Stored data

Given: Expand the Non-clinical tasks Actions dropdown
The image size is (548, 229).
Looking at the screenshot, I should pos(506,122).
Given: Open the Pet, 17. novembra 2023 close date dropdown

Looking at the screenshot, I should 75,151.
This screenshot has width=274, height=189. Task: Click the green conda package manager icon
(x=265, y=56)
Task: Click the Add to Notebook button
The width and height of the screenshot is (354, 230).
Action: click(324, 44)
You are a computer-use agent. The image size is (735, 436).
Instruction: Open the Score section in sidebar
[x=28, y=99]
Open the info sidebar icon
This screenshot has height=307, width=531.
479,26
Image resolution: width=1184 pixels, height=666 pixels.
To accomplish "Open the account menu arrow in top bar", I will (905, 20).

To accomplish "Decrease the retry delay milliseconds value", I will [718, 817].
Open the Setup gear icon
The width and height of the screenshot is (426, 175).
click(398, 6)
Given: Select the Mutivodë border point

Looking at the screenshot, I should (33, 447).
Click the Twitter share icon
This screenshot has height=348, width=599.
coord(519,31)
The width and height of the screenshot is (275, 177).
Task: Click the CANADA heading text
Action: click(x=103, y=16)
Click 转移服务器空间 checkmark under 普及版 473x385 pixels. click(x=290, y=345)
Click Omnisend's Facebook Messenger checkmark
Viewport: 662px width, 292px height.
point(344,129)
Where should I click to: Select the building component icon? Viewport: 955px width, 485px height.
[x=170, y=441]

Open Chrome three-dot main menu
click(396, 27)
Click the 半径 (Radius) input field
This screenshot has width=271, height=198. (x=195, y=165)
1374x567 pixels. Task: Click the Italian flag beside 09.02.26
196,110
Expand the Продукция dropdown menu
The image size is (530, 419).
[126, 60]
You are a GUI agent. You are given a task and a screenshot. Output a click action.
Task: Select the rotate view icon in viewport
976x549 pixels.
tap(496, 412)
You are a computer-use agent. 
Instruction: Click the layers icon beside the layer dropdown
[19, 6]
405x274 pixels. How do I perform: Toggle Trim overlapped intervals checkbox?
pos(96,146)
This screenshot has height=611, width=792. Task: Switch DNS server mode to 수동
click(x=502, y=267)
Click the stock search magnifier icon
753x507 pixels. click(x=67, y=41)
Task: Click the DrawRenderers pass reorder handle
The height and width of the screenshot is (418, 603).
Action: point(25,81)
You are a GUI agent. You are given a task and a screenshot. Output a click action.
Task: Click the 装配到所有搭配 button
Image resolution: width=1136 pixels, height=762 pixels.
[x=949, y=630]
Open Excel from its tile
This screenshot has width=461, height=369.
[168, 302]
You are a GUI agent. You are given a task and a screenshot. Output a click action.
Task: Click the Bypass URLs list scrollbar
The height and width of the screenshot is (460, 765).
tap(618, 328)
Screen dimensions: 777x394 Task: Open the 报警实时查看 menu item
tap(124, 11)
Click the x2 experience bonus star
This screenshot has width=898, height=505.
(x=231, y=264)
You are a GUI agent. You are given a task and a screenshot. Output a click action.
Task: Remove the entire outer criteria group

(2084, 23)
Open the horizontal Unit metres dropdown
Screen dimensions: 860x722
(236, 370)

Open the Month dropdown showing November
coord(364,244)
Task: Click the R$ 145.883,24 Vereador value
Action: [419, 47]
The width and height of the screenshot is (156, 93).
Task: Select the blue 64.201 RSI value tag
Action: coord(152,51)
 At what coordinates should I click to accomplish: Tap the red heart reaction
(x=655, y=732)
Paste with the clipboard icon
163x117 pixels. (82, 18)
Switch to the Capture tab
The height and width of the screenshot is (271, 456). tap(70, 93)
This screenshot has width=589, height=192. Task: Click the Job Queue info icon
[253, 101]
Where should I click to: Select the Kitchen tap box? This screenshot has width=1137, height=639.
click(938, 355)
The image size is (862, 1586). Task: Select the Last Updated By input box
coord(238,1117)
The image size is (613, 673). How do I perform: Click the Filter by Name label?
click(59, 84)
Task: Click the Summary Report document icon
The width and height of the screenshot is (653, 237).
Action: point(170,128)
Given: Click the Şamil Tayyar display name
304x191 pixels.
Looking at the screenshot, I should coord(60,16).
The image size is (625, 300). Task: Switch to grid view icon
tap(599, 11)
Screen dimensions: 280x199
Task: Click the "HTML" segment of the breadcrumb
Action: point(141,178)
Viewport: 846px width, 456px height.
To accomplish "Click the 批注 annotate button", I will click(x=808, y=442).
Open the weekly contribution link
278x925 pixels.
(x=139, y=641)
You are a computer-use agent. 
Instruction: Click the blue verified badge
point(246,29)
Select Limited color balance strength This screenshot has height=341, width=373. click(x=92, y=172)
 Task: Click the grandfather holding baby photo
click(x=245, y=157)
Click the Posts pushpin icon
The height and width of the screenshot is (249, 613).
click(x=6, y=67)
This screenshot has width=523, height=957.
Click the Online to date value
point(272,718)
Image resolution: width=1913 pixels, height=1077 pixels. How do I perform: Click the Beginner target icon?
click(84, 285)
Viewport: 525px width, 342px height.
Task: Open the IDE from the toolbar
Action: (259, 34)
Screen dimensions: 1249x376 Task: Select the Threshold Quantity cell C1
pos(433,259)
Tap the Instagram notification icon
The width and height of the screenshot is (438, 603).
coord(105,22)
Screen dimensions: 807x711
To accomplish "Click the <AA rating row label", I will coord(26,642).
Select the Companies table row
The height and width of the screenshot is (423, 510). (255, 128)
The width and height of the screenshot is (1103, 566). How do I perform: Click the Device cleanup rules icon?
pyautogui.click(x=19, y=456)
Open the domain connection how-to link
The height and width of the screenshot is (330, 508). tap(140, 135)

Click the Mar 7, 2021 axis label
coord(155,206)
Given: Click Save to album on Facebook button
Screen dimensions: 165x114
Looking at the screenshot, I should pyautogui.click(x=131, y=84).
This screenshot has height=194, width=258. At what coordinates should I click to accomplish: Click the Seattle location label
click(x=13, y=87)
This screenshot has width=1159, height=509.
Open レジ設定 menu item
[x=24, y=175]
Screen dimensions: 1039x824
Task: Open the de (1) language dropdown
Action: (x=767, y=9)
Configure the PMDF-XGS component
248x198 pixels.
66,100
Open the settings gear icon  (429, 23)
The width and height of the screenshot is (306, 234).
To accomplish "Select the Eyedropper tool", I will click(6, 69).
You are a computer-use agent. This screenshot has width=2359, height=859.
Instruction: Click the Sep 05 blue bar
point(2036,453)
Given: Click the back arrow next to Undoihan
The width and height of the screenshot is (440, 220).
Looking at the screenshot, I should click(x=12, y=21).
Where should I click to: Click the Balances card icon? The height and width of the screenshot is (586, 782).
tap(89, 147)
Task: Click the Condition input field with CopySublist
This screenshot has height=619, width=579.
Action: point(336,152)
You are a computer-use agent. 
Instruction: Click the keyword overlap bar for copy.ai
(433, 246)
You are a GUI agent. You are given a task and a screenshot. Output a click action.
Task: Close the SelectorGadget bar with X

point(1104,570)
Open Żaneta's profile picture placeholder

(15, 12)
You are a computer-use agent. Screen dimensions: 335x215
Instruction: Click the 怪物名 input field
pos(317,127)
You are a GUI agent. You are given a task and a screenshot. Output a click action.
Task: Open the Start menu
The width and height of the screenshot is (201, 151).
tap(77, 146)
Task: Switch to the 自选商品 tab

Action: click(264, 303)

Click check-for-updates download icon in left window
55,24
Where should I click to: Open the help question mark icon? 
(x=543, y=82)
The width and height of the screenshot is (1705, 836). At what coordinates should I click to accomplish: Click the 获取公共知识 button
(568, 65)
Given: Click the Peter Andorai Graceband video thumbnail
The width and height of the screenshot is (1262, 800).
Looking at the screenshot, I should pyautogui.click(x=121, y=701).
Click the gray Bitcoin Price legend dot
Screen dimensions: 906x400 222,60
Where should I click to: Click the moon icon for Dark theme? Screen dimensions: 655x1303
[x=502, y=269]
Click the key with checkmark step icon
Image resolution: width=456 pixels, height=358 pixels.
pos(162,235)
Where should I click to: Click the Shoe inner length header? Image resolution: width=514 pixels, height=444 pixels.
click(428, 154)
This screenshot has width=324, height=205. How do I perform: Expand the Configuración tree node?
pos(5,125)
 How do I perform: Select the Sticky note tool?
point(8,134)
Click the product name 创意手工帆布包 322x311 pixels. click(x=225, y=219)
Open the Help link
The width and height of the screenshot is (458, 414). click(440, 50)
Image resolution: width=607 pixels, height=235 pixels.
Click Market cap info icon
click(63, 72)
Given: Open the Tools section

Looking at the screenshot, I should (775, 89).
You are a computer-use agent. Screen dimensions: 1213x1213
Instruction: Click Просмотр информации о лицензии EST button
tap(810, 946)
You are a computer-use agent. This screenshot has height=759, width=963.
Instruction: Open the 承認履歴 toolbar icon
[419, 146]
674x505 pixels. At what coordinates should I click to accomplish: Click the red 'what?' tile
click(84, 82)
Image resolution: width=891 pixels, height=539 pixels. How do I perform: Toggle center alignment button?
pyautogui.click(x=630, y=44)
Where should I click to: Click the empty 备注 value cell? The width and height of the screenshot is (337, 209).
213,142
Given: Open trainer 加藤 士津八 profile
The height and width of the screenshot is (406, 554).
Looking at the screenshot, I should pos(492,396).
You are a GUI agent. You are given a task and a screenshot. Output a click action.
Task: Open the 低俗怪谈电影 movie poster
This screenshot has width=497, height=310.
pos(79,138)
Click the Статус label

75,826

Instructions for the task → Go through the records above and, whenever a line includes the word "gear", copy it.

Solution for this exercise →
Open the Setup gear icon
Open the settings gear icon  (429, 23)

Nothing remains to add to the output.